Exercise description: Every line of the data below is to be duplicated exactly, pictures excepted.
··· Excerpted data
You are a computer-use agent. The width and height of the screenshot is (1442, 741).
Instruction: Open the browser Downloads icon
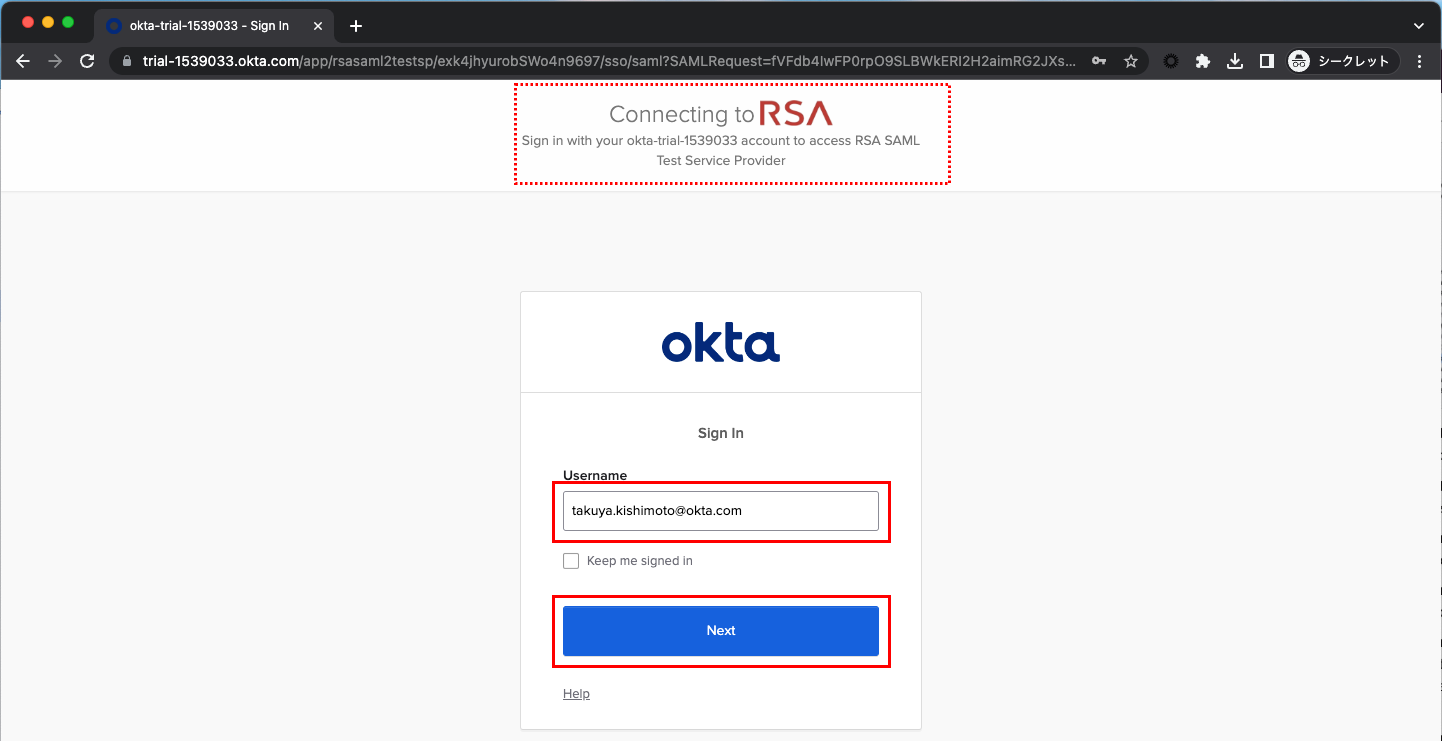coord(1235,61)
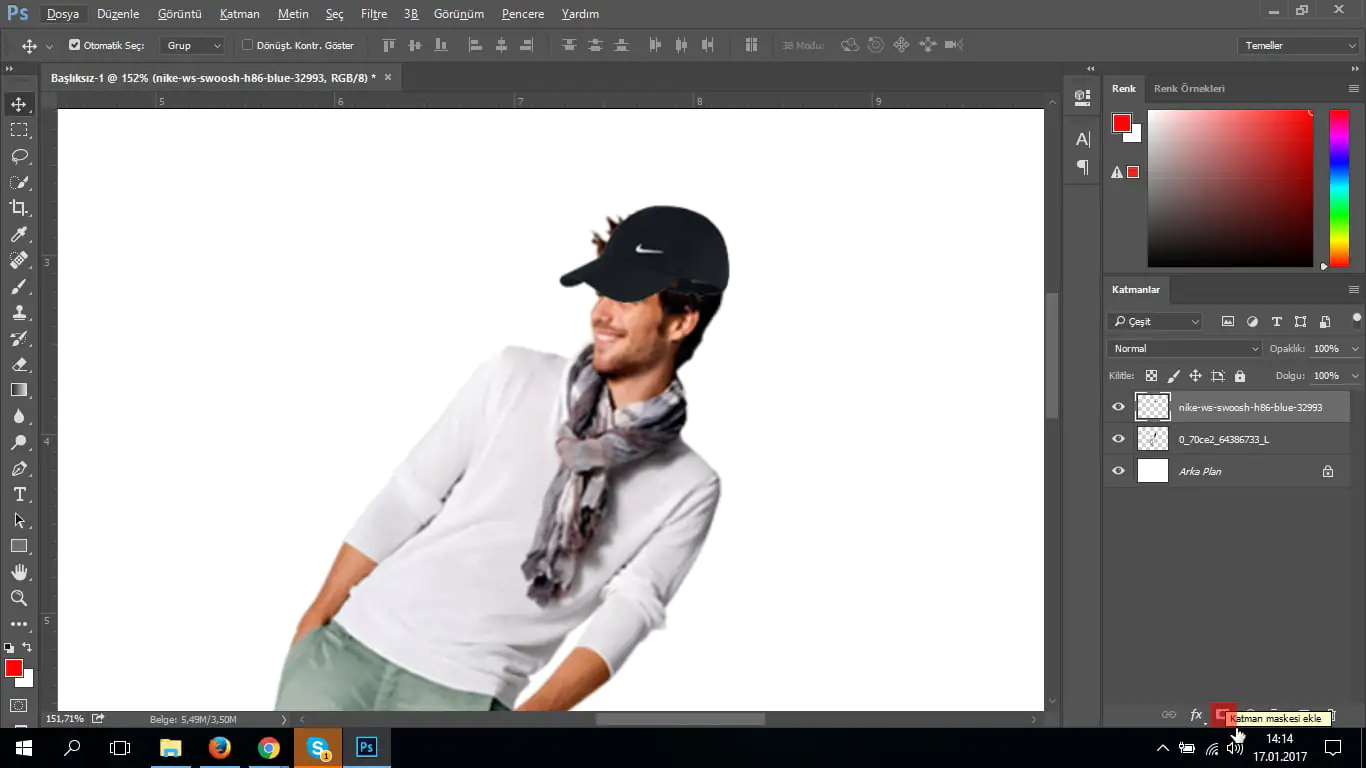Toggle the Otomatik Seç checkbox
Image resolution: width=1366 pixels, height=768 pixels.
pos(75,45)
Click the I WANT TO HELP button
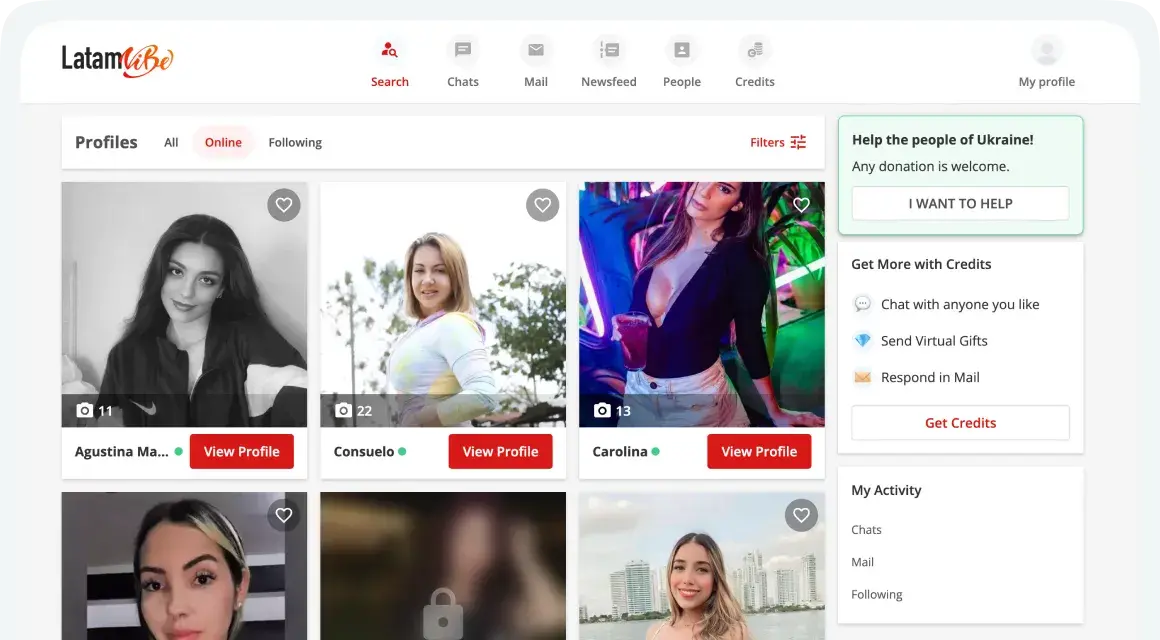Screen dimensions: 1160x640 click(x=960, y=204)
······
Task result:
You are a computer-use agent. The width and height of the screenshot is (1442, 741).
Instruction: Open the browser Downloads icon
coord(1235,61)
Toggle the Otomatik Seç checkbox
Image resolution: width=1366 pixels, height=768 pixels.
pos(75,45)
Click the I WANT TO HELP button
Screen dimensions: 1160x640 click(x=960, y=204)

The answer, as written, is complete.